The Government Communications Headquarters – better known as GCHQ – is one of the most mysterious government departments in the UK.
The agency, which handles signals intelligence and monitors communications similarly to the US’ NSA, has long been dramatized along with its human intelligence counterparts MI5 and MI6 in film and television.
There is a great deal of intrigue about the agency and the work it does. After all, who doesn’t love a secret?
Among those ‘secrets’ is the digital infrastructure GCHQ relies on to conduct its operations. While unable to get into the nitty-gritty of the exact technology storing the country's confidential information, DCD was able to corner GCHQ’s ex-CTO Gaven Smith at the October DTX event in London and subject him to a light interrogation.

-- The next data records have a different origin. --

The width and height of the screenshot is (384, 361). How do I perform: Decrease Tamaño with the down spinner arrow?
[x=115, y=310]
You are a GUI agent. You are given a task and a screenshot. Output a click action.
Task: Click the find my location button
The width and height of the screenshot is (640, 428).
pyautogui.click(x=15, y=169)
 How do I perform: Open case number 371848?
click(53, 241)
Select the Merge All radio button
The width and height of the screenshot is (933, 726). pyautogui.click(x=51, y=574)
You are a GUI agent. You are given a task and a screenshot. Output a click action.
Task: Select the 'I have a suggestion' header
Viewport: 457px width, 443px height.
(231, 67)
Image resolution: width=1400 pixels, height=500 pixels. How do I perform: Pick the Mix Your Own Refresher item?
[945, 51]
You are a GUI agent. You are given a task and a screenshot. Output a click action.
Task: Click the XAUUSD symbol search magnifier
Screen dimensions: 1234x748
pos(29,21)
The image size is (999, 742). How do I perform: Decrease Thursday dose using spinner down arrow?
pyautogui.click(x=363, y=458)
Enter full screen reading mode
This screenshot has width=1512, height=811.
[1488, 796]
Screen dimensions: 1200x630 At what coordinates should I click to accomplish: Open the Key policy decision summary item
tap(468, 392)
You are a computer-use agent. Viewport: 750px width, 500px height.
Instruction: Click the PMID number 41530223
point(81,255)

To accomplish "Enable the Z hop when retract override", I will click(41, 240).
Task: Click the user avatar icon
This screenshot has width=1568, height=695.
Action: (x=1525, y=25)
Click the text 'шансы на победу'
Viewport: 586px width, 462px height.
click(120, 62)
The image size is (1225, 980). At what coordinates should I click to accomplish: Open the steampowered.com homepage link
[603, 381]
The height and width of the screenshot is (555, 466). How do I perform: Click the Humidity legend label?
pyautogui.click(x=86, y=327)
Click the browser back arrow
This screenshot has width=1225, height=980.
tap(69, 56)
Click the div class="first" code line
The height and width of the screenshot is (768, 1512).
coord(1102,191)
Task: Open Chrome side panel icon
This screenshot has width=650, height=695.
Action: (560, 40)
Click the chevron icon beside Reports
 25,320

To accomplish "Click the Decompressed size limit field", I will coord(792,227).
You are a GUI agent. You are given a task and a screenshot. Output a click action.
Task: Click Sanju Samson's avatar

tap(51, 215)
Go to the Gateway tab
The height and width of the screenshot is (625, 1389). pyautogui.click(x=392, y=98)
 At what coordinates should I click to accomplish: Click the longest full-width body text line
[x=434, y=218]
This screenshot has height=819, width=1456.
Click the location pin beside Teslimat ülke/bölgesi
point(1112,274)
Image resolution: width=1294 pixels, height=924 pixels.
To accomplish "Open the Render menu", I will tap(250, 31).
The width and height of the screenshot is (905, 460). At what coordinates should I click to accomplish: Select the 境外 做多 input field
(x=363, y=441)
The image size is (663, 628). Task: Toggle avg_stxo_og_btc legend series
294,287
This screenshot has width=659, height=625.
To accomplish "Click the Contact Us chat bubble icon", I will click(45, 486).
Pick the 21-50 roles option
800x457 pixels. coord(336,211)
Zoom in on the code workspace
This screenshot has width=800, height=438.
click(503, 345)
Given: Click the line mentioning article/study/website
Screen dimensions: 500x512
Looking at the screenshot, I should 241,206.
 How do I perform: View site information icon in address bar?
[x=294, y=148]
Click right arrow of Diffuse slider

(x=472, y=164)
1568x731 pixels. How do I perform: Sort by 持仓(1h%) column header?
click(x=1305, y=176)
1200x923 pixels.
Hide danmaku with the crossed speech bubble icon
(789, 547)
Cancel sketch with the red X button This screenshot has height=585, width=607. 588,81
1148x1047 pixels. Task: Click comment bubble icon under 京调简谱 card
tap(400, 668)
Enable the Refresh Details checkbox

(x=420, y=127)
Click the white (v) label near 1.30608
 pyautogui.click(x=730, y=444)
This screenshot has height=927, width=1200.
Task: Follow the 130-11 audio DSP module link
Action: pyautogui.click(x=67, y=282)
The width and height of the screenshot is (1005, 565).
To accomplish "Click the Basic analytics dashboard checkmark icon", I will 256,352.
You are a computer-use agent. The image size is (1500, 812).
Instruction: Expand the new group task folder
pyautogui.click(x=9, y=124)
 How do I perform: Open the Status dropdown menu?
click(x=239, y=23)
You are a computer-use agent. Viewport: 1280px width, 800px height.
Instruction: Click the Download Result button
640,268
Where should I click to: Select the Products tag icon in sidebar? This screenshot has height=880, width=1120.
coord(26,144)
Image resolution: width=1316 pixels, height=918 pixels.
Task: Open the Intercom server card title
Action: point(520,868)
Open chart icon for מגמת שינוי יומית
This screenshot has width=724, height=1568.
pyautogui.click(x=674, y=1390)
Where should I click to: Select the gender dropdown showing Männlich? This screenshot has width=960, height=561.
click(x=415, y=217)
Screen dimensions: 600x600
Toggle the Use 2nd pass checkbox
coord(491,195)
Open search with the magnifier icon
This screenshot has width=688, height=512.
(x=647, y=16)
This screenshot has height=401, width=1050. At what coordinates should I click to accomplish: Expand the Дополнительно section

Smith’s sheer joy of his years at GCHQ – a total of 30, with the last seven as chief technology officer – was plain to see. Having left, he now holds positions as a non-executive director at Beyond Blue Limited and Interrupt Labs, as well as a part-time professorship at the University of Manchester.
“I think it's the best job in the country for an engineer – which is controversial with a lot of other engineers,” he says. “Running the technology half of GCHQ is a massive privilege, and you are conscious that today’s Alan Turing could work in the organization that you are responsible for.”
Turing looms large over GCHQ and the technology it uses. The agency was originally established after the First World War, then known as the Government Code and Cypher School. But it is perhaps best known for the work it did at Bletchley Park during the Second World War.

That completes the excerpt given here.